**About this exercise**
The line containing "Task: Click the move" marks the end; return exactly every line from the start of the records up to and including it, but no pictures.

**Dataset**
Start of Block
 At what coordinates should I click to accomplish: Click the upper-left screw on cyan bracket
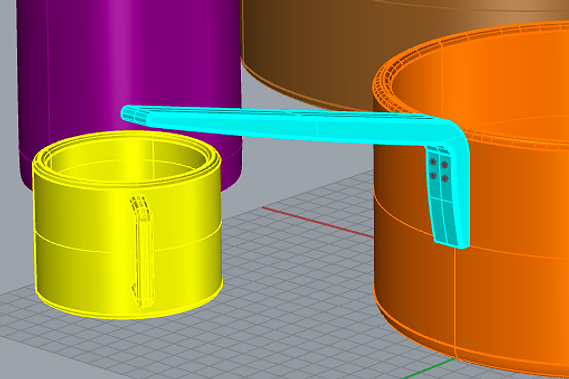pos(433,162)
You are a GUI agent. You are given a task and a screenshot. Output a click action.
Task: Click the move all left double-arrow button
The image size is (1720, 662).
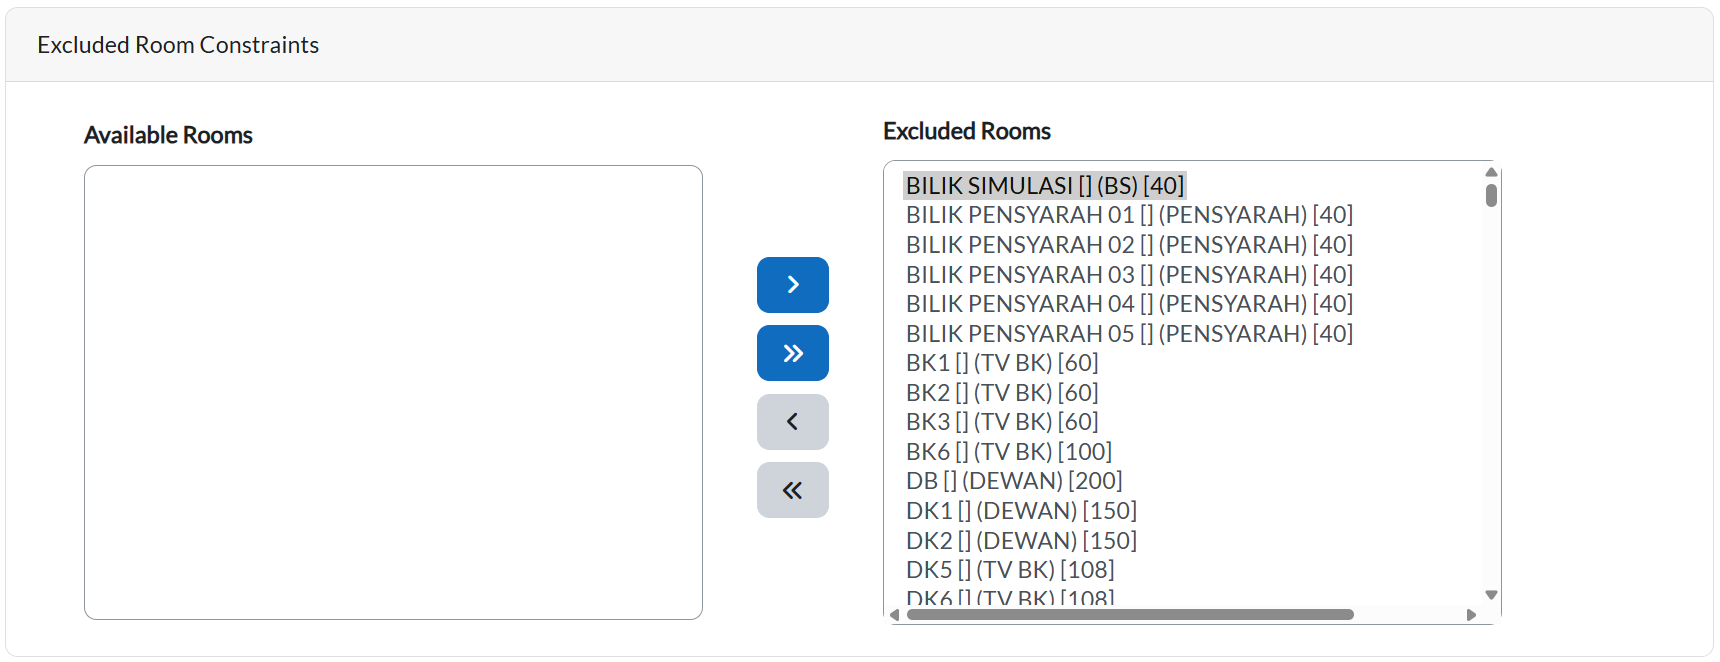[x=792, y=490]
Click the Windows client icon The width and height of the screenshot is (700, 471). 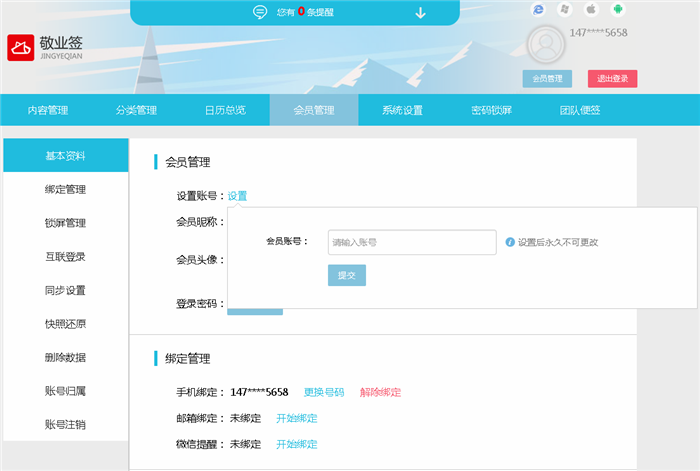(565, 9)
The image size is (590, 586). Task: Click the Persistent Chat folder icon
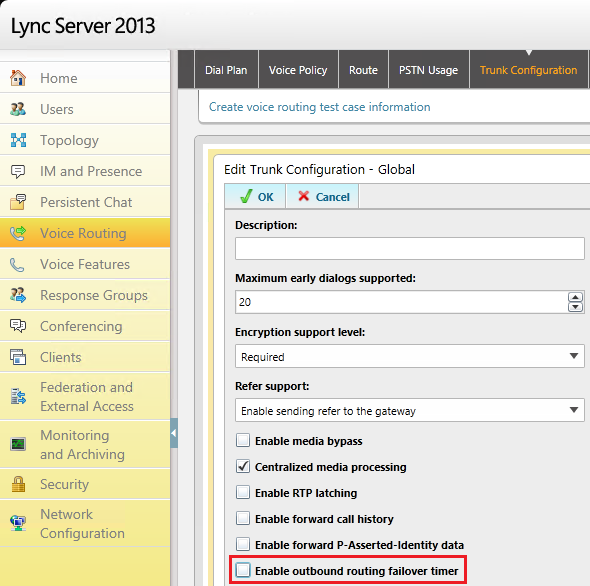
End of Block
**Output**
 At what coordinates should I click to accomplish: Click the upper-left screw on cyan bracket
pos(433,162)
You are a GUI agent. You are given a task and a screenshot. Output a click action.
Task: Click the move all left double-arrow button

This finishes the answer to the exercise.